WHAT NEEDS TO BE DONE: Copy each of the following items word for word.

Text and element pointing items:
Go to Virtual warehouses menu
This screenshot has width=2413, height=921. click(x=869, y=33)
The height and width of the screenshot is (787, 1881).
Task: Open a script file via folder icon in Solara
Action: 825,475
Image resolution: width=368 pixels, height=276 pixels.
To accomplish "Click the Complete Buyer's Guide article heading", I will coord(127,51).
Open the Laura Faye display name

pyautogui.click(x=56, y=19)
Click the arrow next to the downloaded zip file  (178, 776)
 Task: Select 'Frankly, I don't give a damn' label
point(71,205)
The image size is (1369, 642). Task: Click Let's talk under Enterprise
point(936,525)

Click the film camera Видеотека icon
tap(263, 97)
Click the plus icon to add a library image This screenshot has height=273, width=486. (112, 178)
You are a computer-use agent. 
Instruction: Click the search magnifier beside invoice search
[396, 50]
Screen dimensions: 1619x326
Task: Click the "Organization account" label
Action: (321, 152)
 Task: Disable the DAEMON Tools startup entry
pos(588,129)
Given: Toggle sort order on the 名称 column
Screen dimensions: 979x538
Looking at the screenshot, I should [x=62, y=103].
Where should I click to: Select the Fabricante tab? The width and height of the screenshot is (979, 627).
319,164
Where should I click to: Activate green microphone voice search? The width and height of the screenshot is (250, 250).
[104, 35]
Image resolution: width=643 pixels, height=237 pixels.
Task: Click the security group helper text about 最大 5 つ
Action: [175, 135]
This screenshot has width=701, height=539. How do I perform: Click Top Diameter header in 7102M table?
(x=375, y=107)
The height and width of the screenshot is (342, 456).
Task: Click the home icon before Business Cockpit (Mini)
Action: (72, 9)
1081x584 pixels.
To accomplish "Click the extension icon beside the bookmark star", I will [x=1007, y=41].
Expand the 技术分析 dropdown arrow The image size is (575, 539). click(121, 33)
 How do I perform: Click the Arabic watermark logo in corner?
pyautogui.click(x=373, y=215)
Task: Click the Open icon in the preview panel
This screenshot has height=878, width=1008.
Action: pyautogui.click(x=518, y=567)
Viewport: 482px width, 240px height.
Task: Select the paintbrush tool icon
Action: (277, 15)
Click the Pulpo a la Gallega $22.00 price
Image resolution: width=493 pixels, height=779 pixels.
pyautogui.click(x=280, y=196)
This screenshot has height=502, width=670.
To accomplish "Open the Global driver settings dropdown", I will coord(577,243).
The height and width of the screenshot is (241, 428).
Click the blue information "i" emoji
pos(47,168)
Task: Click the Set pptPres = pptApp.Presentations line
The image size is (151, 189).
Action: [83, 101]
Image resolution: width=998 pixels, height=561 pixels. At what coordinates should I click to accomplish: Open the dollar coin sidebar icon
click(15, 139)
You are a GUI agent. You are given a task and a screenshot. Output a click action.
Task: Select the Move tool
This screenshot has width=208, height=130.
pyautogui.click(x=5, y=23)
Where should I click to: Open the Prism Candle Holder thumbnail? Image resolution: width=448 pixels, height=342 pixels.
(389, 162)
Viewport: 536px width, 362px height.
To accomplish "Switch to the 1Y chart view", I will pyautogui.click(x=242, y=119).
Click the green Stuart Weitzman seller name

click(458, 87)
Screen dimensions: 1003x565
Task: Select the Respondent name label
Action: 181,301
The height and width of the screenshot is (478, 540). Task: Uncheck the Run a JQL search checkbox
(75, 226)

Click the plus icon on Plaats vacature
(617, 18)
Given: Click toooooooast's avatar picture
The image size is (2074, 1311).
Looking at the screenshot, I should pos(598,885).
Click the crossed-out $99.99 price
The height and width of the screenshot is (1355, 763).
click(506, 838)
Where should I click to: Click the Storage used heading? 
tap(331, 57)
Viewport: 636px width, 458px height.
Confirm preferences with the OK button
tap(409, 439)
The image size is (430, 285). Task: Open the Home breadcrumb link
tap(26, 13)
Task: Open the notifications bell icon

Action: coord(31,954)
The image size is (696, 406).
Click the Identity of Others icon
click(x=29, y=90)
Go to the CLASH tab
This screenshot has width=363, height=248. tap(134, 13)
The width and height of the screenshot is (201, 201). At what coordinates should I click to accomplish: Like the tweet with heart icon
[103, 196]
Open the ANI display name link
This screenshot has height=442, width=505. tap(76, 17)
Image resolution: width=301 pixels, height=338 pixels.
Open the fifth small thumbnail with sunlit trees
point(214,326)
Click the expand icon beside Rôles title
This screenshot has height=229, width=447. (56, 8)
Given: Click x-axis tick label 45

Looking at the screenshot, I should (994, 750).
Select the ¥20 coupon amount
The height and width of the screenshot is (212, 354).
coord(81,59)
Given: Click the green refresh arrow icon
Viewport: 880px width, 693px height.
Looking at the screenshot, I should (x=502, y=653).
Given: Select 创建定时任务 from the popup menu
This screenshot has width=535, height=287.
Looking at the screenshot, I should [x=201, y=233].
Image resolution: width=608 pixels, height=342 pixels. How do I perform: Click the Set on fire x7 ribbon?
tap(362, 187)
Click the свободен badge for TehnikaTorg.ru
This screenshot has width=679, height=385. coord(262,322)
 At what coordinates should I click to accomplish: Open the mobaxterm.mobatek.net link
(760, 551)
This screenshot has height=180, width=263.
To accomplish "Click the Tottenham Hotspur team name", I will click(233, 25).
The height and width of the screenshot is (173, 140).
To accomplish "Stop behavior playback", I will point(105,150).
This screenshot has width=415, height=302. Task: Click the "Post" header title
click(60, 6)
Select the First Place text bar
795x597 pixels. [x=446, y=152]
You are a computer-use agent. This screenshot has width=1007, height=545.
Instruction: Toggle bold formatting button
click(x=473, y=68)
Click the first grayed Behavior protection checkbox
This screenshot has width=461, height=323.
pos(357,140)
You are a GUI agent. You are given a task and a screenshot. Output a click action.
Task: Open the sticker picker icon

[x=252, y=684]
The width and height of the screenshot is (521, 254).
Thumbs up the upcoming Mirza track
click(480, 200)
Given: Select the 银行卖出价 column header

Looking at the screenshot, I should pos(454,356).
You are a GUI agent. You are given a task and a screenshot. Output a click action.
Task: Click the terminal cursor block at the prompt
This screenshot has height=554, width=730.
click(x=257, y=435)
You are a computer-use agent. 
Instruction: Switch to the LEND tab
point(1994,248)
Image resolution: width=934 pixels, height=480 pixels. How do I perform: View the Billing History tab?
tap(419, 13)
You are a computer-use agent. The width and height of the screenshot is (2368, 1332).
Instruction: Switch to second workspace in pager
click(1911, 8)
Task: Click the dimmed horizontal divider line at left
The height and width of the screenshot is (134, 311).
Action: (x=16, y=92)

SOLUTION TO THIS EXERCISE:
Go to Virtual warehouses menu
This screenshot has width=2413, height=921. click(x=869, y=33)
The height and width of the screenshot is (787, 1881).
Task: Open a script file via folder icon in Solara
Action: 825,475
Image resolution: width=368 pixels, height=276 pixels.
To accomplish "Click the Complete Buyer's Guide article heading", I will coord(127,51).
Open the Laura Faye display name

pyautogui.click(x=56, y=19)
Click the arrow next to the downloaded zip file  (178, 776)
 Task: Select 'Frankly, I don't give a damn' label
point(71,205)
The image size is (1369, 642). Task: Click Let's talk under Enterprise
point(936,525)

Click the film camera Видеотека icon
tap(263, 97)
Click the plus icon to add a library image This screenshot has height=273, width=486. (112, 178)
You are a computer-use agent. 
Instruction: Click the search magnifier beside invoice search
[396, 50]
Screen dimensions: 1619x326
Task: Click the "Organization account" label
Action: (321, 152)
 Task: Disable the DAEMON Tools startup entry
pos(588,129)
Given: Toggle sort order on the 名称 column
Screen dimensions: 979x538
Looking at the screenshot, I should [x=62, y=103].
Where should I click to: Select the Fabricante tab? The width and height of the screenshot is (979, 627).
319,164
Where should I click to: Activate green microphone voice search? The width and height of the screenshot is (250, 250).
[104, 35]
Image resolution: width=643 pixels, height=237 pixels.
Task: Click the security group helper text about 最大 5 つ
Action: [175, 135]
This screenshot has width=701, height=539. How do I perform: Click Top Diameter header in 7102M table?
(x=375, y=107)
The height and width of the screenshot is (342, 456).
Task: Click the home icon before Business Cockpit (Mini)
Action: (72, 9)
1081x584 pixels.
To accomplish "Click the extension icon beside the bookmark star", I will [x=1007, y=41].
Expand the 技术分析 dropdown arrow The image size is (575, 539). click(121, 33)
 How do I perform: Click the Arabic watermark logo in corner?
pyautogui.click(x=373, y=215)
Task: Click the Open icon in the preview panel
This screenshot has height=878, width=1008.
Action: pyautogui.click(x=518, y=567)
Viewport: 482px width, 240px height.
Task: Select the paintbrush tool icon
Action: (277, 15)
Click the Pulpo a la Gallega $22.00 price
Image resolution: width=493 pixels, height=779 pixels.
pyautogui.click(x=280, y=196)
This screenshot has height=502, width=670.
To accomplish "Open the Global driver settings dropdown", I will coord(577,243).
The height and width of the screenshot is (241, 428).
Click the blue information "i" emoji
pos(47,168)
Task: Click the Set pptPres = pptApp.Presentations line
The image size is (151, 189).
Action: [83, 101]
Image resolution: width=998 pixels, height=561 pixels. At what coordinates should I click to accomplish: Open the dollar coin sidebar icon
click(15, 139)
You are a GUI agent. You are given a task and a screenshot. Output a click action.
Task: Select the Move tool
This screenshot has width=208, height=130.
pyautogui.click(x=5, y=23)
Where should I click to: Open the Prism Candle Holder thumbnail? Image resolution: width=448 pixels, height=342 pixels.
(389, 162)
Viewport: 536px width, 362px height.
To accomplish "Switch to the 1Y chart view", I will pyautogui.click(x=242, y=119).
Click the green Stuart Weitzman seller name

click(458, 87)
Screen dimensions: 1003x565
Task: Select the Respondent name label
Action: 181,301
The height and width of the screenshot is (478, 540). Task: Uncheck the Run a JQL search checkbox
(75, 226)

Click the plus icon on Plaats vacature
(617, 18)
Given: Click toooooooast's avatar picture
The image size is (2074, 1311).
Looking at the screenshot, I should pos(598,885).
Click the crossed-out $99.99 price
The height and width of the screenshot is (1355, 763).
click(506, 838)
Where should I click to: Click the Storage used heading? 
tap(331, 57)
Viewport: 636px width, 458px height.
Confirm preferences with the OK button
tap(409, 439)
The image size is (430, 285). Task: Open the Home breadcrumb link
tap(26, 13)
Task: Open the notifications bell icon

Action: coord(31,954)
The image size is (696, 406).
Click the Identity of Others icon
click(x=29, y=90)
Go to the CLASH tab
This screenshot has width=363, height=248. tap(134, 13)
The width and height of the screenshot is (201, 201). At what coordinates should I click to accomplish: Like the tweet with heart icon
[103, 196]
Open the ANI display name link
This screenshot has height=442, width=505. tap(76, 17)
Image resolution: width=301 pixels, height=338 pixels.
Open the fifth small thumbnail with sunlit trees
point(214,326)
Click the expand icon beside Rôles title
This screenshot has height=229, width=447. (56, 8)
Given: Click x-axis tick label 45

Looking at the screenshot, I should (994, 750).
Select the ¥20 coupon amount
The height and width of the screenshot is (212, 354).
coord(81,59)
Given: Click the green refresh arrow icon
Viewport: 880px width, 693px height.
Looking at the screenshot, I should (x=502, y=653).
Given: Select 创建定时任务 from the popup menu
This screenshot has width=535, height=287.
Looking at the screenshot, I should [x=201, y=233].
Image resolution: width=608 pixels, height=342 pixels. How do I perform: Click the Set on fire x7 ribbon?
tap(362, 187)
Click the свободен badge for TehnikaTorg.ru
This screenshot has width=679, height=385. coord(262,322)
 At what coordinates should I click to accomplish: Open the mobaxterm.mobatek.net link
(760, 551)
This screenshot has height=180, width=263.
To accomplish "Click the Tottenham Hotspur team name", I will click(233, 25).
The height and width of the screenshot is (173, 140).
To accomplish "Stop behavior playback", I will point(105,150).
This screenshot has width=415, height=302. Task: Click the "Post" header title
click(60, 6)
Select the First Place text bar
795x597 pixels. [x=446, y=152]
You are a computer-use agent. This screenshot has width=1007, height=545.
Instruction: Toggle bold formatting button
click(x=473, y=68)
Click the first grayed Behavior protection checkbox
This screenshot has width=461, height=323.
pos(357,140)
You are a GUI agent. You are given a task and a screenshot. Output a click action.
Task: Open the sticker picker icon

[x=252, y=684]
The width and height of the screenshot is (521, 254).
Thumbs up the upcoming Mirza track
click(480, 200)
Given: Select the 银行卖出价 column header

Looking at the screenshot, I should pos(454,356).
You are a GUI agent. You are given a task and a screenshot. Output a click action.
Task: Click the terminal cursor block at the prompt
This screenshot has height=554, width=730.
click(x=257, y=435)
You are a computer-use agent. 
Instruction: Switch to the LEND tab
point(1994,248)
Image resolution: width=934 pixels, height=480 pixels. How do I perform: View the Billing History tab?
tap(419, 13)
You are a computer-use agent. The width and height of the screenshot is (2368, 1332).
Instruction: Switch to second workspace in pager
click(1911, 8)
Task: Click the dimmed horizontal divider line at left
The height and width of the screenshot is (134, 311).
Action: (x=16, y=92)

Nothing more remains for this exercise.